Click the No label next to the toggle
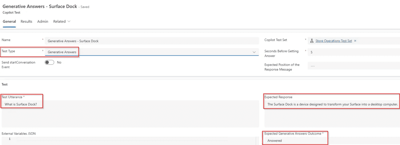400x145 pixels. (x=59, y=62)
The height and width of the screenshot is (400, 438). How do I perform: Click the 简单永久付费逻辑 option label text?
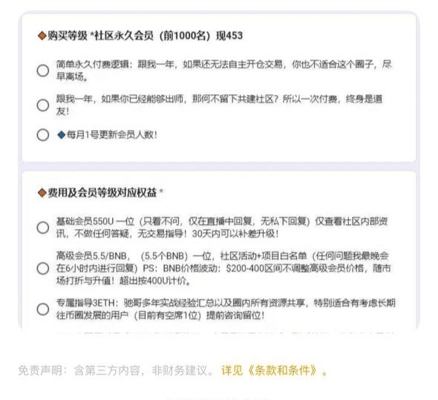(223, 70)
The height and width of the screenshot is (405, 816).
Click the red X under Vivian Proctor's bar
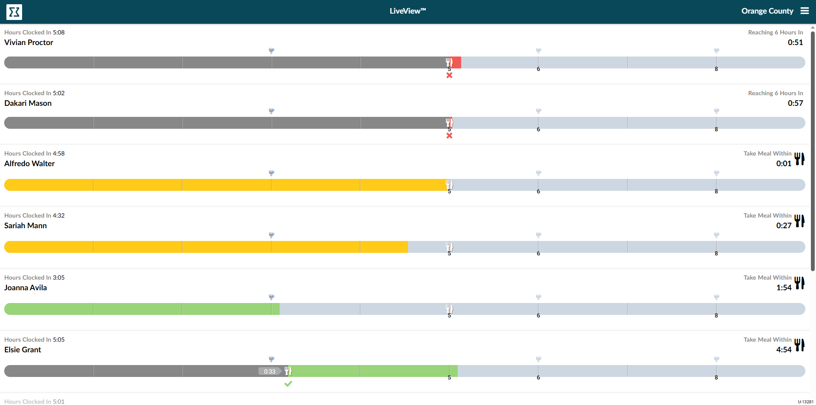coord(449,75)
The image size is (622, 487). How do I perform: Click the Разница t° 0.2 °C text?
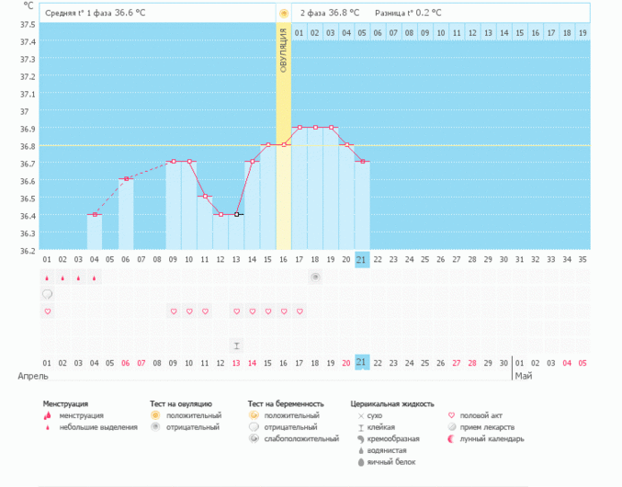[x=408, y=13]
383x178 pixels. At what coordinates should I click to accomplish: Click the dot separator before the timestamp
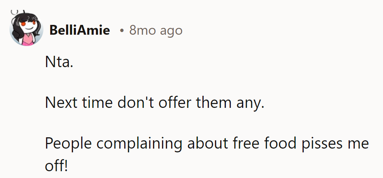[x=122, y=31]
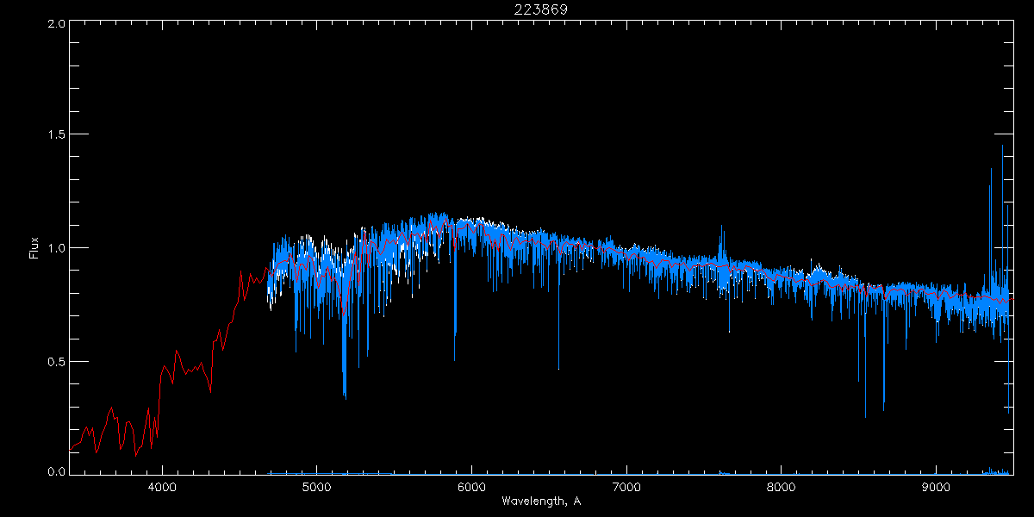The width and height of the screenshot is (1034, 517).
Task: Click the 0.5 y-axis tick label
Action: coord(56,361)
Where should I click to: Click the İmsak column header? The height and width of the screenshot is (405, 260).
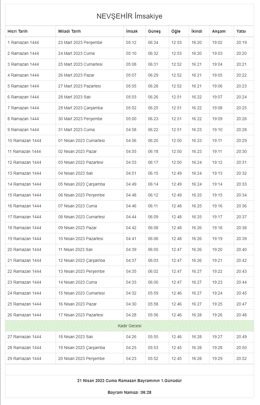(x=132, y=31)
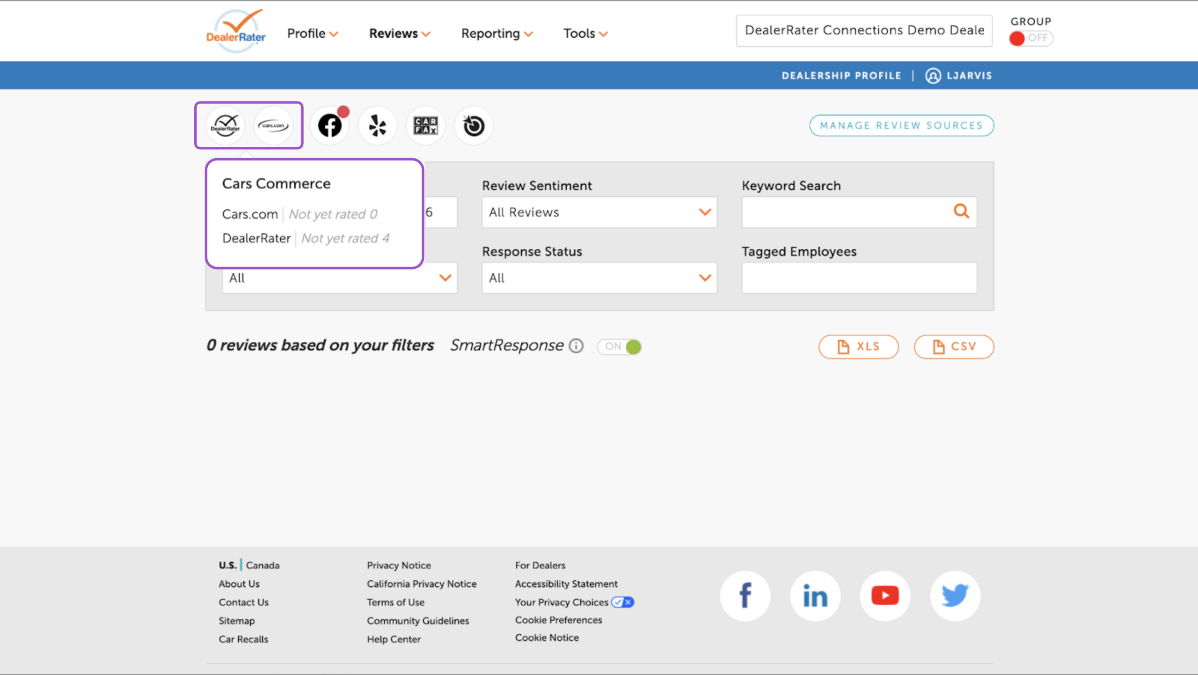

◆ ◆ ◆ ◆ ◆

• [Problem] Exactly the lines from the one with "The image size" through the end of the listing above are to be repeated, with no pictures.

• [Written answer]
The image size is (622, 487). How do I perform: Click the Разница t° 0.2 °C text?
[x=408, y=13]
383x178 pixels. At what coordinates should I click to accomplish: Click the dot separator before the timestamp
[x=122, y=31]
The width and height of the screenshot is (1034, 517).
Task: Click the 0.5 y-axis tick label
Action: coord(56,361)
Where should I click to: Click the İmsak column header? The height and width of the screenshot is (405, 260).
(x=132, y=31)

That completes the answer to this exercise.